34ºc, Sunny
Halo... Berita hari ini 02-Jul-2026 1:34:52
Berita Kampusku – The 1st International Conference on Sharia Economics and Sustainable Development (ICSESD 2026) sukses diselenggarakan secara daring melalui platform Zoom Meeting pada Rabu, 24 Juni 2026, mulai pukul 09.00 WIB (GMT+7). Konferensi internasional ini menghadirkan akademisi, peneliti, praktisi, dan mahasiswa dari berbagai institusi untuk berdiskusi mengenai perkembangan ekonomi syariah dan pembangunan berkelanjutan di tingkat global.
Kegiatan diawali dengan pembukaan yang dipandu oleh panitia, dilanjutkan dengan menyanyikan lagu Indonesia Raya. Acara resmi dibuka melalui sambutan yang disampaikan oleh Prof. Dr. H. Agus Maimun, M.Pd, yang menekankan pentingnya penguatan kolaborasi internasional dalam pengembangan riset ekonomi syariah yang mampu menjawab tantangan pembangunan masa depan.
Pada sesi keynote, Prof. Dr. Agus Eko Sujianto, S.E., M.M., RIFA menyampaikan materi berjudul “The Scope of Islamic Economics and Future Research Opportunities.” Dalam paparannya, beliau menjelaskan cakupan luas ekonomi Islam yang tidak hanya berfokus pada aspek keuangan syariah, tetapi juga mencakup dimensi sosial, etika, dan pembangunan berkelanjutan. Beliau juga menguraikan berbagai peluang penelitian yang dapat dikembangkan oleh akademisi untuk memperkuat kontribusi ekonomi Islam dalam menjawab isu-isu global kontemporer.
Memasuki sesi utama, acara dipandu oleh Dr. Shella Gherina Saptiany, M.Pd selaku moderator. Sesi ini menghadirkan sejumlah pembicara dari berbagai latar belakang keilmuan yang membahas isu-isu strategis terkait ekonomi syariah dan pembangunan berkelanjutan.
Pembicara pertama, Dr. Nuur Halimatus Sa'adiah Masrukhin, menyampaikan materi bertajuk “From Green Economy to Regenerative Economy.” Dalam presentasinya, beliau menjelaskan transformasi konsep ekonomi hijau menuju ekonomi regeneratif yang tidak hanya berupaya mengurangi dampak lingkungan, tetapi juga menciptakan sistem yang mampu memulihkan dan memperbaiki kondisi sosial maupun ekologis secara berkelanjutan.

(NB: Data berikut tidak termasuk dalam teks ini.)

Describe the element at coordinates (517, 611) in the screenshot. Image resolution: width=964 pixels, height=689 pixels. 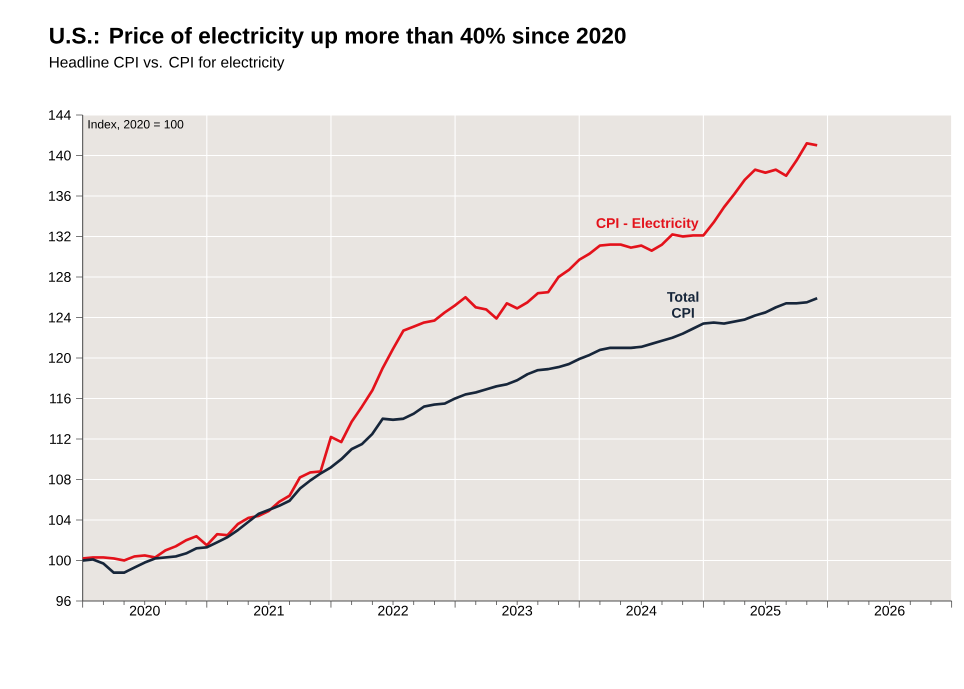
I see `x-tick-label: 2023` at that location.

Selanjutnya, Dr. Mohammad Sahabuddin memaparkan materi berjudul “Rethinking Financial Stability in Islamic Banking Practices in Bangladesh: Regulatory and Supervisory Challenges.” Beliau membahas berbagai tantangan regulasi dan pengawasan yang dihadapi industri perbankan syariah di Bangladesh serta pentingnya penguatan tata kelola untuk menjaga stabilitas sistem keuangan syariah di tengah dinamika ekonomi global.

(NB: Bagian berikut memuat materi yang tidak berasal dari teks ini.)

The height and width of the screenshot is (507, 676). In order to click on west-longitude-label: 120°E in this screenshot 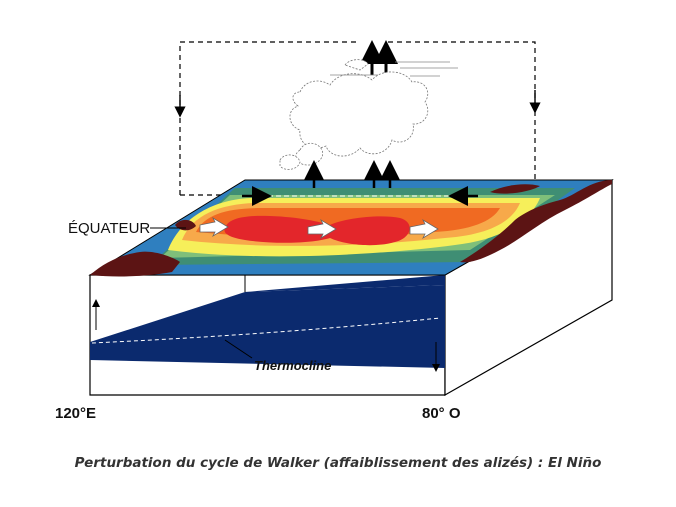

Materi berikutnya disampaikan oleh Ahmad Gelora Mahardika dengan judul “Development Between State-Led Capitalism and Monopoly Regulation.” Dalam paparannya, beliau mengulas hubungan antara peran negara dalam pembangunan ekonomi dan pentingnya regulasi untuk mencegah praktik monopoli, sehingga tercipta keseimbangan antara pertumbuhan ekonomi dan persaingan usaha yang sehat.
Sebagai pembicara terakhir, Dr. Rokhmat Subagiyo, M.E. menyampaikan materi “Maqashid Syariah sebagai Fondasi Etis.” Beliau menegaskan bahwa nilai-nilai maqashid syariah dapat menjadi landasan etis dalam perumusan kebijakan ekonomi dan pembangunan yang berorientasi pada kemaslahatan, keadilan, dan kesejahteraan masyarakat.

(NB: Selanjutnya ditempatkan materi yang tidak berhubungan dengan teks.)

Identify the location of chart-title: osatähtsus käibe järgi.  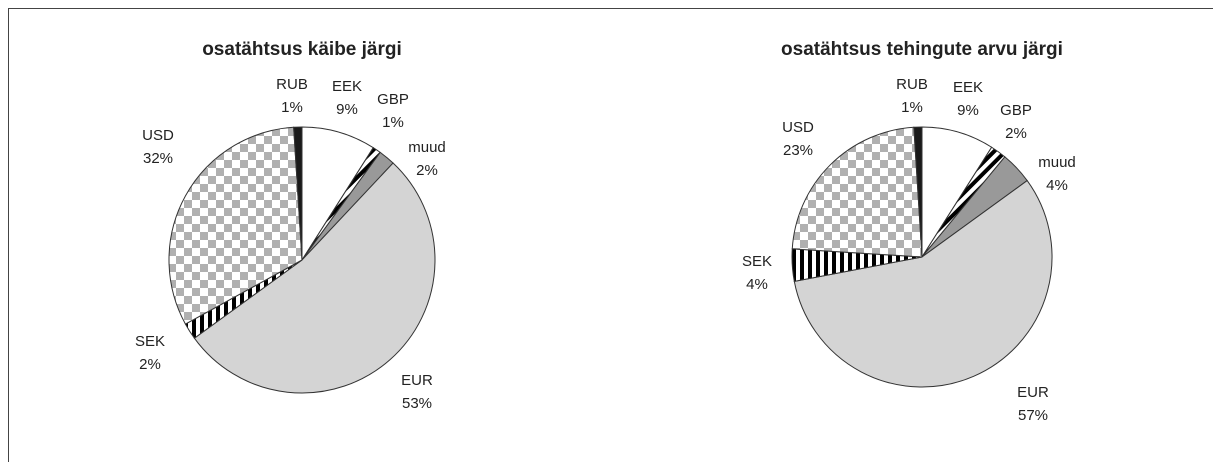
(302, 50).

Setiap sesi presentasi diikuti dengan diskusi dan tanya jawab yang berlangsung aktif dan interaktif. Para peserta memanfaatkan kesempatan tersebut untuk bertukar pandangan, menyampaikan pertanyaan, serta memperluas wawasan terkait berbagai isu yang dibahas oleh para narasumber.
Melalui penyelenggaraan The 1st International Conference on Sharia Economics and Sustainable Development (ICSESD 2026), diharapkan terjalin sinergi yang semakin kuat antara akademisi, peneliti, dan praktisi dari berbagai negara dalam mengembangkan kajian ekonomi syariah yang inovatif dan berkelanjutan. Konferensi ini juga menjadi momentum penting untuk mendorong lahirnya penelitian-penelitian kolaboratif yang mampu memberikan kontribusi nyata bagi pembangunan ekonomi yang berkeadilan dan berkelanjutan di tingkat global.